Chad Valley Young Hunger Review

Released 2012.  

BBC Review

Too much like warm candyfloss: comprising only sugar, air and synthetic colour.

Kris Griffiths 2012

Hugo Manuel dislikes the chillwave tag pinned to Chad Valley, his solo project away from fronting Oxford indie group Jonquil. There’s no mention of the subgenre on the press release for Young Hunger, his debut long-player following two EPs; though there is talk of the “fire and strength” and “super big” production behind the album.

But those expecting something a bit more fiery or robust than Manuel’s previous EP Equatorial Ultravox will be disappointed – or pleased – at receiving this wider splurge of woozy, ambient synth-pop. It more readily evokes a sun-dappled Mediterranean than the Oxford outskirts in which it was written.

Young Hunger mostly treads lukewarm waters. Manuel’s music has dropped in temperature slightly – fittingly, perhaps, for this record’s November release – and these 11 tracks lack Equatorial Ultravox’s pulse-raising percussive rhythms.

Tell All Your Friends sounds like an extended middle-eight for album opener I Owe You This; both would’ve sat well in the early 90s new jack swing scene they’re audibly influenced by.

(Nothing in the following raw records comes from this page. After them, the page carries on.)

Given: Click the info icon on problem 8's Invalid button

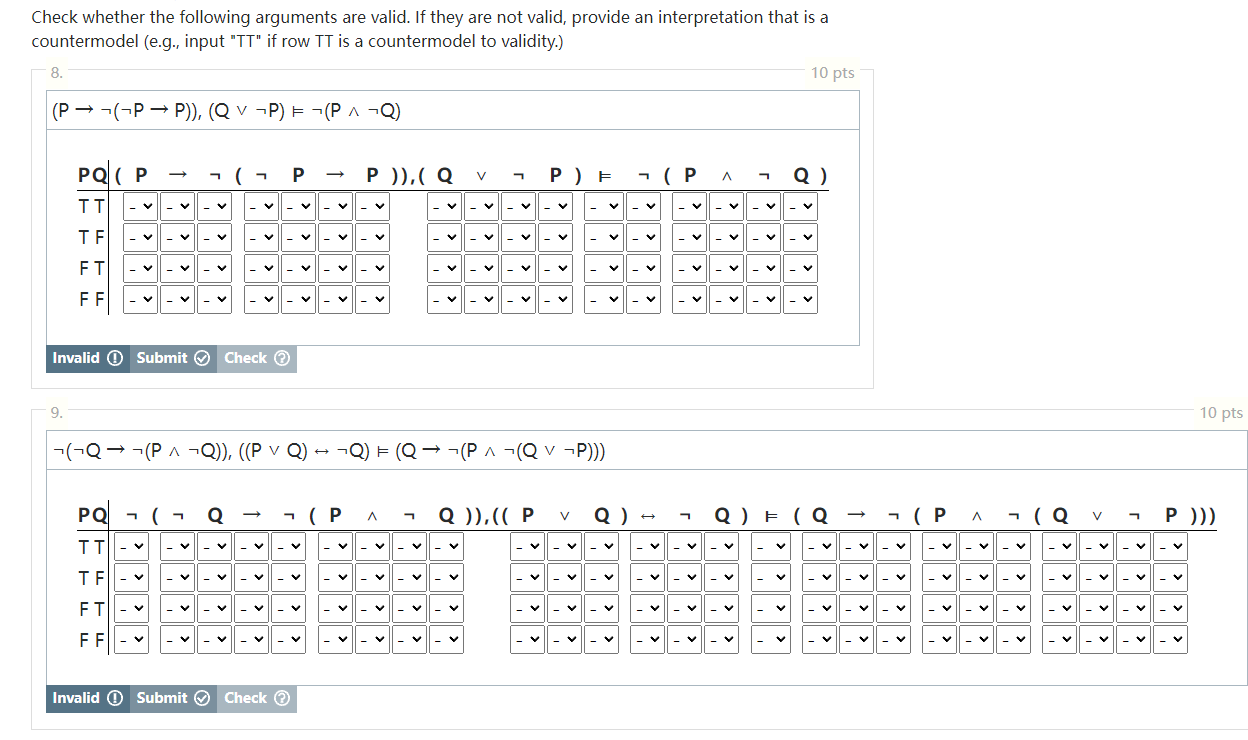Looking at the screenshot, I should (113, 358).
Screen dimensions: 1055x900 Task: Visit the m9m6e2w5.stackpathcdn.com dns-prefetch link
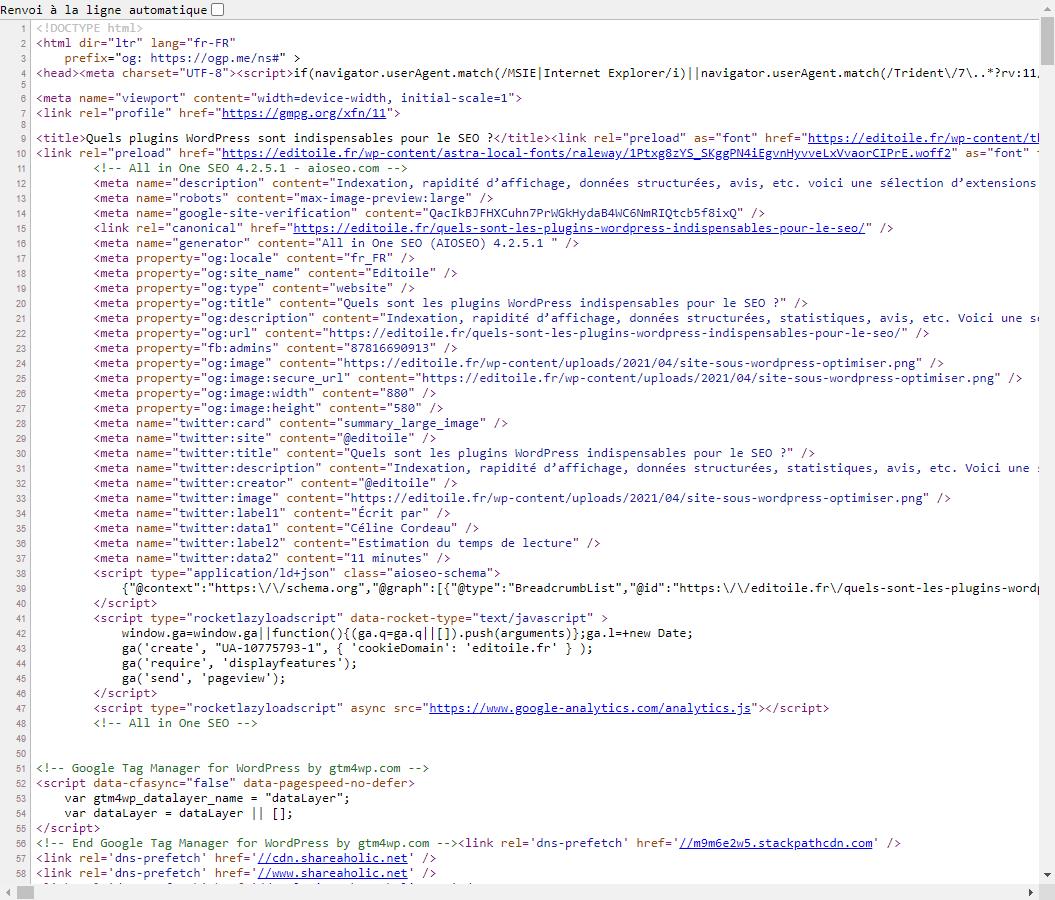tap(780, 843)
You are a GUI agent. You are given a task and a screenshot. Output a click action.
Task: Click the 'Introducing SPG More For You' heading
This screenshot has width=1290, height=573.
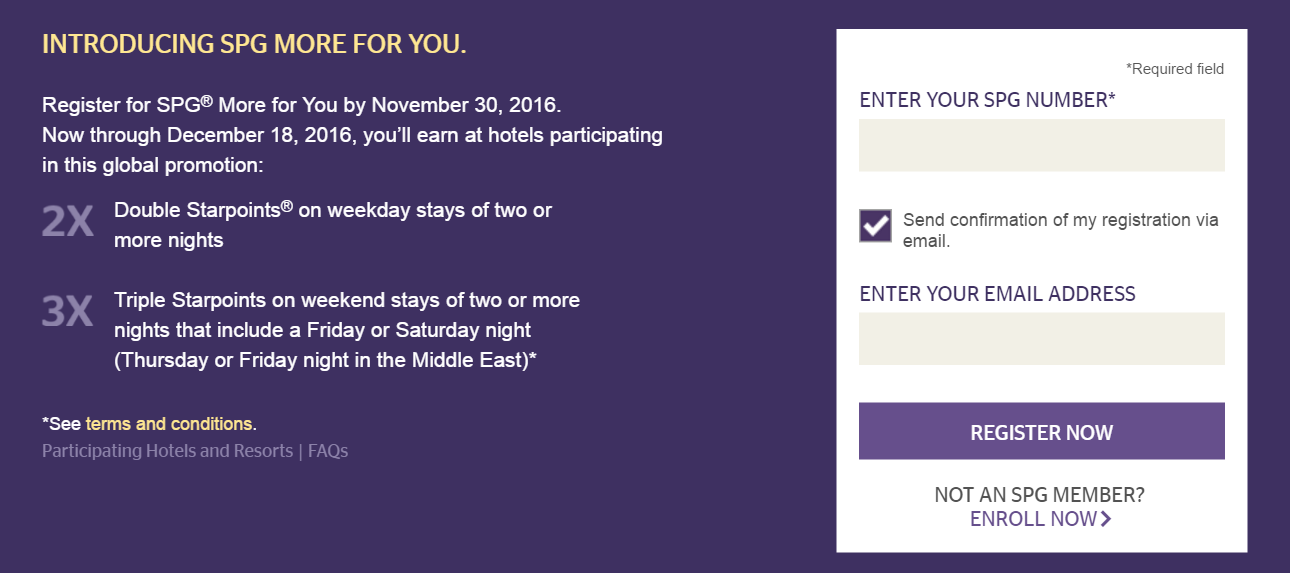pos(254,45)
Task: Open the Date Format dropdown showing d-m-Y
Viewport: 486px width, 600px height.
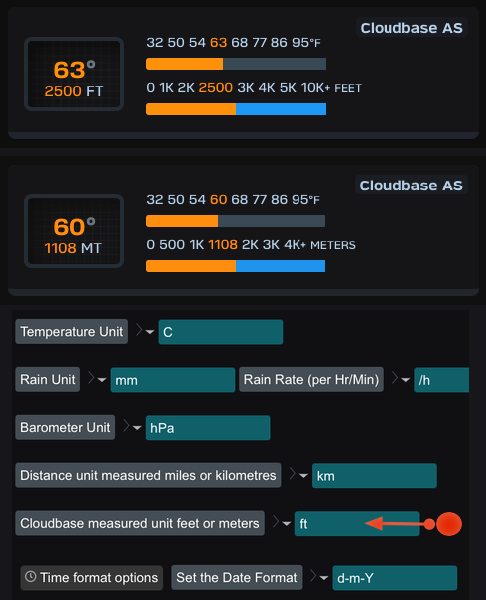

With Manuel’s vocals drifting between George Michael and Roland Orzabal over mid-tempo electronic drums, and the second track’s falsetto intro a dead ringer for Alexander O’Neal’s Criticize, it’s pretty clear which decade tops the influence chart.

90s pop looms with the sugary My Girl, featuring the lyric, “If you wanna be my girl / Then you gotta get with my friends” – say no more. It’s followed by the helium-light Evening Surrender, its synth refrain resembling something you might hear in a massage parlour.

The second half returns to the 80s. There are echoes of Deacon Blue in Up & Down, and the title track so suggestively references Thriller’s breakdown section that you half expect Vincent Price’s ‘rap’ to commence.

Guest vocalists agreeably add some variety to the mix, including Jack Goldstein of fellow Oxford collective Fixers and a Bowie-like turn from TEED’s Orlando Higginbottom. But for the most part this album, while as slickly produced as the classic pop it references, only faintly smoulders without igniting.

Which is no bad thing for listeners preferring their soundscapes hazy and languid; but for these ears it’s too much like warm candyfloss: comprising only sugar, air and synthetic colour.